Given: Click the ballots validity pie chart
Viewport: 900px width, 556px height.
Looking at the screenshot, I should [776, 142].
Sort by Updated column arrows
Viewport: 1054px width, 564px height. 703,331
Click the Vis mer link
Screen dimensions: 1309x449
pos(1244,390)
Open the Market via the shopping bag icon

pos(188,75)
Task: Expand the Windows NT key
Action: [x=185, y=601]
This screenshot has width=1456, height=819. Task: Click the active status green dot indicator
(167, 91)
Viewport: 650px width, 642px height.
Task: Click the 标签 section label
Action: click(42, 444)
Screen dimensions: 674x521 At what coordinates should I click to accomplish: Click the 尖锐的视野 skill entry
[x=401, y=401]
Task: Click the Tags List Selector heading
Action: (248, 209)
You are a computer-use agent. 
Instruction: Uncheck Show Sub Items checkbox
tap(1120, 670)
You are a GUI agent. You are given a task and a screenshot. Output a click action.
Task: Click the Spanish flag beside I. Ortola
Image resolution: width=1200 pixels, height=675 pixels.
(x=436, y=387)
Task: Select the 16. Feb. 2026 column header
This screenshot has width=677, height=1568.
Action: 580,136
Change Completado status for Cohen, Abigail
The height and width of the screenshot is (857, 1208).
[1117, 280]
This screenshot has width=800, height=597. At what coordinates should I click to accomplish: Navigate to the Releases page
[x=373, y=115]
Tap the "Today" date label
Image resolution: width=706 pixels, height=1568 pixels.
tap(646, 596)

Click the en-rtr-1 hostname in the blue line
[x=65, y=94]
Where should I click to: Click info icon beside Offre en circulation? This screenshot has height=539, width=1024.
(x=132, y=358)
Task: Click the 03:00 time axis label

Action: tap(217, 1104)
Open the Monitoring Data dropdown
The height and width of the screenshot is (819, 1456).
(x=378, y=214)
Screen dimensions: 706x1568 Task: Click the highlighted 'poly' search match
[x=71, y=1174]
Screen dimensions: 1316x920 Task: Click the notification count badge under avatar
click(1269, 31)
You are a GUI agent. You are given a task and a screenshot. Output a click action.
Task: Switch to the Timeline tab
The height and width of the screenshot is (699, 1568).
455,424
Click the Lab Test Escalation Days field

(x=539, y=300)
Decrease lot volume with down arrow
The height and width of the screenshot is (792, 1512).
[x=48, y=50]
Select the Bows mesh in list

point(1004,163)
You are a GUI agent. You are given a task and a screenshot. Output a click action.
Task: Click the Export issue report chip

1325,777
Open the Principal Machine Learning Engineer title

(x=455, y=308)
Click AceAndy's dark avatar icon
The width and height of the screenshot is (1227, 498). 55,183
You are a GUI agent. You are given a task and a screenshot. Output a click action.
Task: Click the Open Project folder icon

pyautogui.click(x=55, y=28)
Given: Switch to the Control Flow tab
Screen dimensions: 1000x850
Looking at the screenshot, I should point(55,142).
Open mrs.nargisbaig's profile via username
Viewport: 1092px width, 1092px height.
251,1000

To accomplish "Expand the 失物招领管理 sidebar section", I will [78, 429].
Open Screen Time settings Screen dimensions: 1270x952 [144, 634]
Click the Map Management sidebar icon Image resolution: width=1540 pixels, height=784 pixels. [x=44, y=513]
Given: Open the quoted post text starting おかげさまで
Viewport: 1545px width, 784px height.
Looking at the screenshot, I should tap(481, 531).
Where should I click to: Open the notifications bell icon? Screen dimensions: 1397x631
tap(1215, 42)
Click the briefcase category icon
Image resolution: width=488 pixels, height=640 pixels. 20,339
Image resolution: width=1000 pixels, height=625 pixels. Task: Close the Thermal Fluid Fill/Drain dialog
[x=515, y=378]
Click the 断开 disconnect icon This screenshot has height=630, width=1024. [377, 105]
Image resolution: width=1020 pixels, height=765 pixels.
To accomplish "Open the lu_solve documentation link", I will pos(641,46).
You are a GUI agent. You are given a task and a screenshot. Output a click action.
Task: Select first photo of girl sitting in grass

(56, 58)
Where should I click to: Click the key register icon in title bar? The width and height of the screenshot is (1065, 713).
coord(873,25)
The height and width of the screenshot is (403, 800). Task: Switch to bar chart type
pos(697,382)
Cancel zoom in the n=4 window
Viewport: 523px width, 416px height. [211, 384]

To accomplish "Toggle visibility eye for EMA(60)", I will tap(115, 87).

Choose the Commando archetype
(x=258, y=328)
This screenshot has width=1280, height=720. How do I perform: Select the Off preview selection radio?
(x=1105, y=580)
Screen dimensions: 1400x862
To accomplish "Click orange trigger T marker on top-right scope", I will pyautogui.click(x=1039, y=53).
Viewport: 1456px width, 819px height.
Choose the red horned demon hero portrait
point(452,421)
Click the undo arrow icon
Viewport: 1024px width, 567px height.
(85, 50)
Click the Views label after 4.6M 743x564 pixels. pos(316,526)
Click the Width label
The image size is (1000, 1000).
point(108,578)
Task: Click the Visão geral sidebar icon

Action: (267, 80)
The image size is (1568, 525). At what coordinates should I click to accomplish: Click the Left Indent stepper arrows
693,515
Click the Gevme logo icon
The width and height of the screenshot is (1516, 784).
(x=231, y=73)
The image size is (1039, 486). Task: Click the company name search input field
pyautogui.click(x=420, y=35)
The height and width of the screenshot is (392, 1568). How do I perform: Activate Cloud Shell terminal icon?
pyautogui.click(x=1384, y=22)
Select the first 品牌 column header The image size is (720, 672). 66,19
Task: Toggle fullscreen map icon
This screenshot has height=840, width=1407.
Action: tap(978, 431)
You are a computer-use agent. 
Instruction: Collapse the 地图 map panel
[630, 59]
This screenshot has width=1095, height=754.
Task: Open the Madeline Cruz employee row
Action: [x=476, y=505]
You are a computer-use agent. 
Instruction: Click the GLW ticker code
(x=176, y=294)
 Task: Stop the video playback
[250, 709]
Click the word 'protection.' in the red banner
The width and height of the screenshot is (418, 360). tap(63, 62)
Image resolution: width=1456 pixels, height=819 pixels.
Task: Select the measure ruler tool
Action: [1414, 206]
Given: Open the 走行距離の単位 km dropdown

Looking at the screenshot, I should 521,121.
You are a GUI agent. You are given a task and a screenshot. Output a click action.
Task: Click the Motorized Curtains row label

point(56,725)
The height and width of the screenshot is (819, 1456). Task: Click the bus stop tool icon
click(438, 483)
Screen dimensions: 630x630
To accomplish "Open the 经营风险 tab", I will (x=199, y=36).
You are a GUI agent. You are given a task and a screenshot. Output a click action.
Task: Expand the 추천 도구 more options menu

• EXERCISE: Reproduce the lines of material above verbatim, beginning at the line that contains "Click the undo arrow icon" and stopping after the line that contains "pyautogui.click(x=420, y=35)".

• FULL OUTPUT:
Click the undo arrow icon
Viewport: 1024px width, 567px height.
(85, 50)
Click the Views label after 4.6M 743x564 pixels. pos(316,526)
Click the Width label
The image size is (1000, 1000).
point(108,578)
Task: Click the Visão geral sidebar icon

Action: (267, 80)
The image size is (1568, 525). At what coordinates should I click to accomplish: Click the Left Indent stepper arrows
693,515
Click the Gevme logo icon
The width and height of the screenshot is (1516, 784).
(x=231, y=73)
The image size is (1039, 486). Task: Click the company name search input field
pyautogui.click(x=420, y=35)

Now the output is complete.